What is Californian roulette?
In California, the use of dice or a ball in a wheel to determine the outcome of a game of chance is prohibited. This legal constraint has prompted gambling establishments to invent alternatives to offer roulette fans a similar experience, while remaining within the limits of the regulations.
Legal context
California law prohibits casinos from using a traditional roulette wheel (i.e. a spinning wheel with a ball) or even relying on elements of chance such as dice to determine the outcome of a bet.
This ban essentially applies to games of pure chance. However, card games, or games where chance is modified by an intermediary other than the wheel or dice mechanism, may be authorised under certain conditions.
It is within this legal framework that Californian roulette was born, as an adaptation that circumvents the ban while providing an experience close to that of American roulette.
Rules and operation
California roulette replaces the traditional spinning wheel and ball with a deck of numbered cards, reproducing the possible outcomes of a roulette wheel. The cards include 1 to 36, as well as 0 and 00 (in versions inspired by American double-zero roulette). This allows casinos to simulate roulette without using prohibited elements.
Concrete examples
In the San Diego area, several casinos use a pack of cards to simulate the results: some use a 38-card deck and determine the result according to the card drawn, or a combination of cards drawn.

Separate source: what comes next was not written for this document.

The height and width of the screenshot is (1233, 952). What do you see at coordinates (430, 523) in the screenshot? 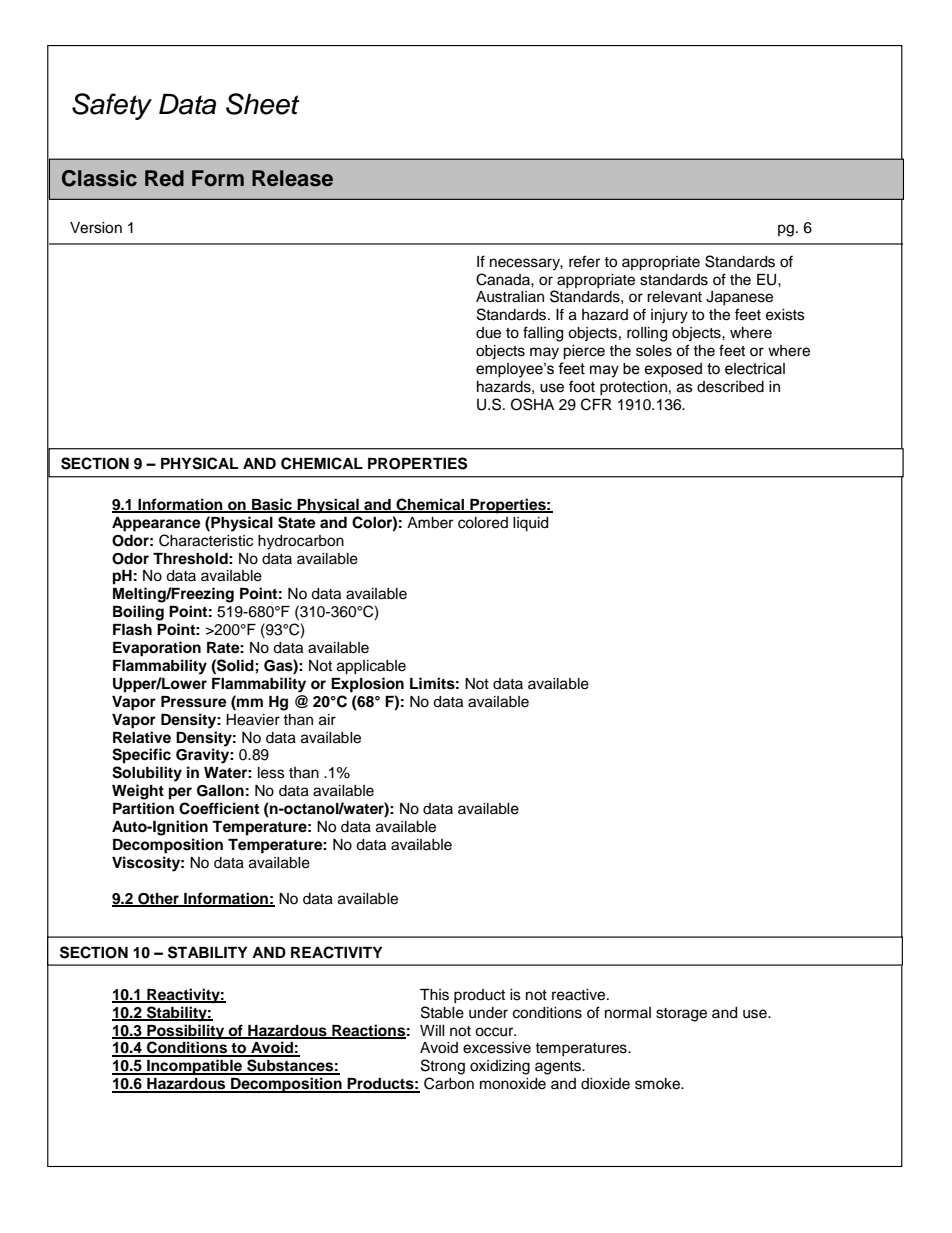
I see `Amber` at bounding box center [430, 523].
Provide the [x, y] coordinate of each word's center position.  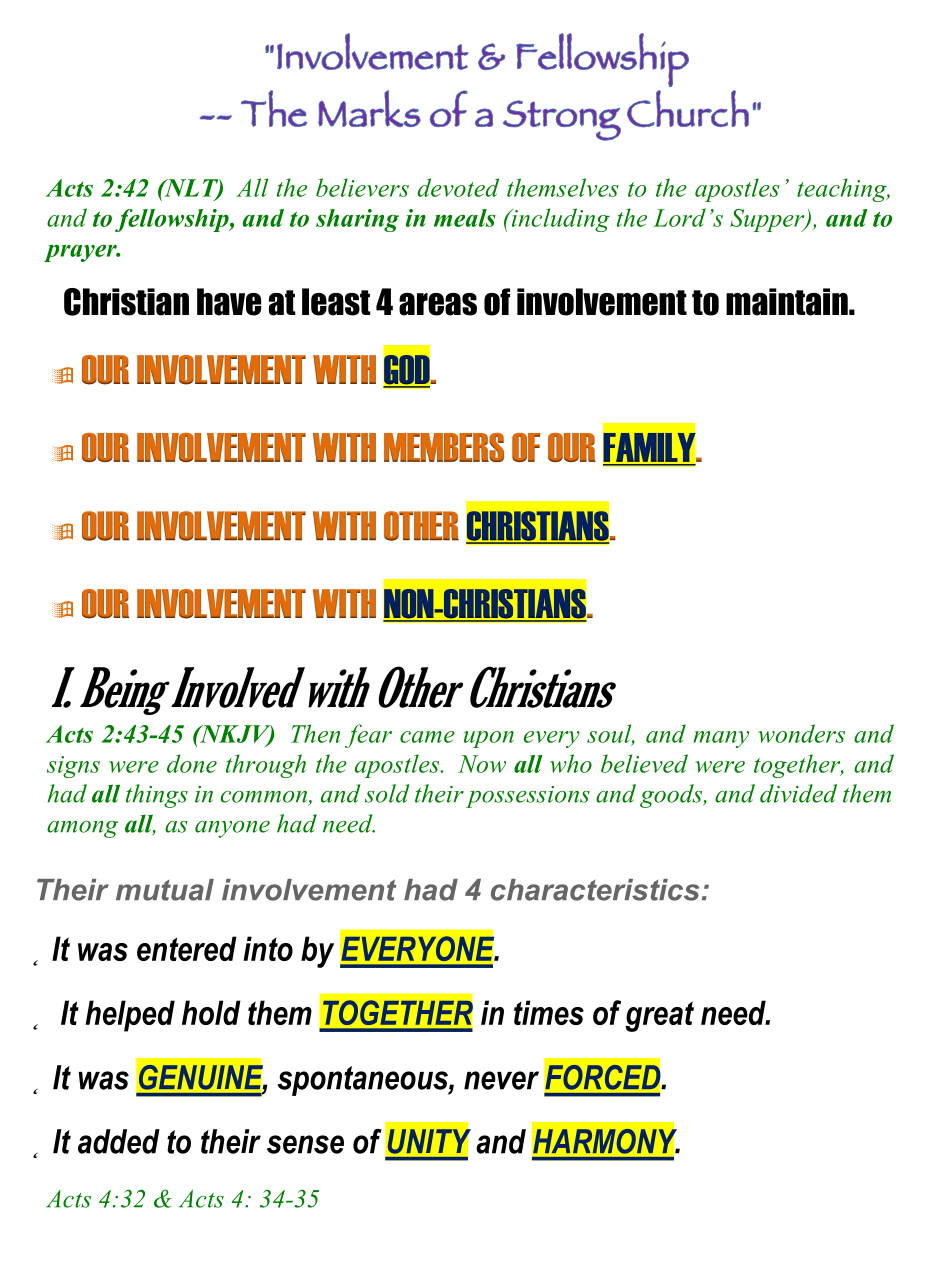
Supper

The Barona casino has its own technique. It uses a single-zero roulette wheel and a pack of 37 cards numbered from 0 to 36, divided into three groups (1-12, 13-24, 25-36). The group to which the number drawn belongs determines which card is turned over to settle the bets.
Other establishments like Pala have more complex variations, with four colour regions, a wheel, and a 38-card deck (including 0 and 00). The result depends on the colour in which the ball lands, and then on a card drawn in the corresponding region.
In some other casinos, a wheel of fortune is filled with 38 cards arranged horizontally. It spins and the croupier draws the card below the flap to determine the result.
Implications for the player
While Californian roulette is very similar to American roulette, the fact that it uses cards instead of a wheel changes a few psychological aspects. There is no physical movement of the wheel, no visible ball rolling, which can give a different impression of the game – less spectacle, perhaps, but the randomness remains.
There is no “special strategy” for California roulette that is different from classic roulette. Methods such as martingale, the Fibonacci sequence, etc., can be applied in the same way, but they do not neutralise the house advantage.
A compromise solution between law and passion
Californian roulette appears to be a fascinating example of imaginative regulatory compliance: it allows roulette enthusiasts to play even though traditional elements are banned.
The game retains the essentials: the types of bets, the colours, the probabilities similar to American roulette, while doing away with what the law prohibits. But this removal does not come without a cost: in visibility, in atmosphere, and sometimes in advantage for the player, depending on the variant.